» Problem to solve
Find the lines of data that contain the string "will", then list them.

» Provided data
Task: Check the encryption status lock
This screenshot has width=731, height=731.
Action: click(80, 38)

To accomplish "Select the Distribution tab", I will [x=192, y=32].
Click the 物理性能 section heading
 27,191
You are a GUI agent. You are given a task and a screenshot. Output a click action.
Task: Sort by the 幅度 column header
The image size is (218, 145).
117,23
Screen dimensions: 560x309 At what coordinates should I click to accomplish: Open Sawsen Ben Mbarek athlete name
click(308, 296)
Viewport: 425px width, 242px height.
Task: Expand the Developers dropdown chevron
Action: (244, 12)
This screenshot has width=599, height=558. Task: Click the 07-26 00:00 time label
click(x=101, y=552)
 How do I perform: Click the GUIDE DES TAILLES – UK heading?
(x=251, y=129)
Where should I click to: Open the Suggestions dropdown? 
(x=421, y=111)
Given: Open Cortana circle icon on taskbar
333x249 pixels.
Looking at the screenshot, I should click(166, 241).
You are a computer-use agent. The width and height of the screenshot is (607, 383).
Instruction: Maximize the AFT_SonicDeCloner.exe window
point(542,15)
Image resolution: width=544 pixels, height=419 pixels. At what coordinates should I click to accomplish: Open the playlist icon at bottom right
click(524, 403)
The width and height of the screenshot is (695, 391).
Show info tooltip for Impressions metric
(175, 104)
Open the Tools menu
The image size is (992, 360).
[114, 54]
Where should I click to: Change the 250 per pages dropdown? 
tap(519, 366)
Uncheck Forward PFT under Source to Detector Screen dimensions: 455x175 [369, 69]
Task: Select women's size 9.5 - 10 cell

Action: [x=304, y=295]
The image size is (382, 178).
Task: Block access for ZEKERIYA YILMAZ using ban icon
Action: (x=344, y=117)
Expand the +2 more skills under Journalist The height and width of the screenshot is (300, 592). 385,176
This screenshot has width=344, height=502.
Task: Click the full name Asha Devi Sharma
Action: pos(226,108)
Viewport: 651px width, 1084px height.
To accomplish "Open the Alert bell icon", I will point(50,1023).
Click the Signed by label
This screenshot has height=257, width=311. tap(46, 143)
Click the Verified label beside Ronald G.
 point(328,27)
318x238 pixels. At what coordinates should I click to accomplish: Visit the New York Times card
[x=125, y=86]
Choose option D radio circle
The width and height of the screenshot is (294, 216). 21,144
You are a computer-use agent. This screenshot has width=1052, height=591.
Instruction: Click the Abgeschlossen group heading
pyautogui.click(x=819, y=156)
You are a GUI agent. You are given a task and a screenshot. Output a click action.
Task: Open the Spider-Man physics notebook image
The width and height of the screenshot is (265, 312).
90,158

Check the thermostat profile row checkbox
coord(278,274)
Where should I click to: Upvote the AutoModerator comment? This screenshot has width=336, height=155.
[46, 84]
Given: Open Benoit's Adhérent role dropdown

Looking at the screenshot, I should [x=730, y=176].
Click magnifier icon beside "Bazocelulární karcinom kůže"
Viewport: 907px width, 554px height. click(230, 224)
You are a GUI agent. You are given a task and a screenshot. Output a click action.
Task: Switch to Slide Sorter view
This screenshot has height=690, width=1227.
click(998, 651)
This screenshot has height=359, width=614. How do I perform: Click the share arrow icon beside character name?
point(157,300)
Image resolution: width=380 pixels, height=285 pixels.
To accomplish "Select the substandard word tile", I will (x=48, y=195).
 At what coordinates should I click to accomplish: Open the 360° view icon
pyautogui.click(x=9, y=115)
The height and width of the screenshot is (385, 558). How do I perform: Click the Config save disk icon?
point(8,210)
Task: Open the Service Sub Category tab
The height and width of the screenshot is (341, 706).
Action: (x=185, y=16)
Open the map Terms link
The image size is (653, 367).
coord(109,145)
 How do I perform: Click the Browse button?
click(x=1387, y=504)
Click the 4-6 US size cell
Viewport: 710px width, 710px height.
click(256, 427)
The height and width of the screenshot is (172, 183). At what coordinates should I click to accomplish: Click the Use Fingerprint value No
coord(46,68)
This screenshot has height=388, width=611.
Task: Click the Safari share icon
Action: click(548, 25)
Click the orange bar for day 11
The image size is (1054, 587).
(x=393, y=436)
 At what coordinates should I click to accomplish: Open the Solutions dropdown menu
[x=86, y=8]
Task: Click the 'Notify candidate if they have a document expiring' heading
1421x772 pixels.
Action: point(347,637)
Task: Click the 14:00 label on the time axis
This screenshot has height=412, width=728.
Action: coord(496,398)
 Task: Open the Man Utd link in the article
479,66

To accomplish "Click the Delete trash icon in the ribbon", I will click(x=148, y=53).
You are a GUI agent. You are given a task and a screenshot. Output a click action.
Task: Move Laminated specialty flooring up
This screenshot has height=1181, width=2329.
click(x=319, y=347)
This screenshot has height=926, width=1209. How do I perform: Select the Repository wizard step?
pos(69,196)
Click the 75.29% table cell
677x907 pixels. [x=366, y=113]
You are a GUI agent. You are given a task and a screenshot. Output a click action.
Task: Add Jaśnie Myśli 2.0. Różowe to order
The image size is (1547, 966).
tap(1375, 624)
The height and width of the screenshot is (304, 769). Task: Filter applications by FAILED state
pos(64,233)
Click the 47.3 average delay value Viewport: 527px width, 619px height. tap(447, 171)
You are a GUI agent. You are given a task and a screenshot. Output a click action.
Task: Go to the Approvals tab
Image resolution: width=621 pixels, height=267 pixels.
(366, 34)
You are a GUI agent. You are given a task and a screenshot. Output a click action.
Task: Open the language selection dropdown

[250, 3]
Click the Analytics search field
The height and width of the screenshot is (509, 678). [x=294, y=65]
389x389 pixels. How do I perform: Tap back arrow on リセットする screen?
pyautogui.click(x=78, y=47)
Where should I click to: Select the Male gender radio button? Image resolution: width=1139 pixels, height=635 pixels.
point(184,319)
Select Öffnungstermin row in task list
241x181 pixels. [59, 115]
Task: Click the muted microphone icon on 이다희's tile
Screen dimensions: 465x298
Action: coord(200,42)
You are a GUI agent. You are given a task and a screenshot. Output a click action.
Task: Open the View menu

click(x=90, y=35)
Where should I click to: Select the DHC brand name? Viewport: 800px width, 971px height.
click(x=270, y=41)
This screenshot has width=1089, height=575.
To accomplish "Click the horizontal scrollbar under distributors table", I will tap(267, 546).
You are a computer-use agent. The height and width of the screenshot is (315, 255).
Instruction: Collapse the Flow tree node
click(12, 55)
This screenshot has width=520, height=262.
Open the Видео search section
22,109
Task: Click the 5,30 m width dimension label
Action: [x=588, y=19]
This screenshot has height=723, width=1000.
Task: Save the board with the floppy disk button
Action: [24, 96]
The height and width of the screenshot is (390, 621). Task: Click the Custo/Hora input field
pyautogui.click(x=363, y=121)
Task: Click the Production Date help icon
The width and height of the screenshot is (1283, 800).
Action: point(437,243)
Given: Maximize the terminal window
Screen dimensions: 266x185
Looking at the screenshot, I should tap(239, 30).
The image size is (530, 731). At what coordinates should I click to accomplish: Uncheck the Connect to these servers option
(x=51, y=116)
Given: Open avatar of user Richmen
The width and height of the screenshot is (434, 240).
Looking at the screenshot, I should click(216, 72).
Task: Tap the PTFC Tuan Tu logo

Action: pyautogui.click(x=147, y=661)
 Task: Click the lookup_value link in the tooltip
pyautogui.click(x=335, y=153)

» Written reply
To accomplish "Select the Distribution tab", I will [x=192, y=32].
To accomplish "Open the Alert bell icon", I will point(50,1023).
To accomplish "Select the substandard word tile", I will (x=48, y=195).
To accomplish "Click the Delete trash icon in the ribbon", I will click(x=148, y=53).
To accomplish "Click the horizontal scrollbar under distributors table", I will tap(267, 546).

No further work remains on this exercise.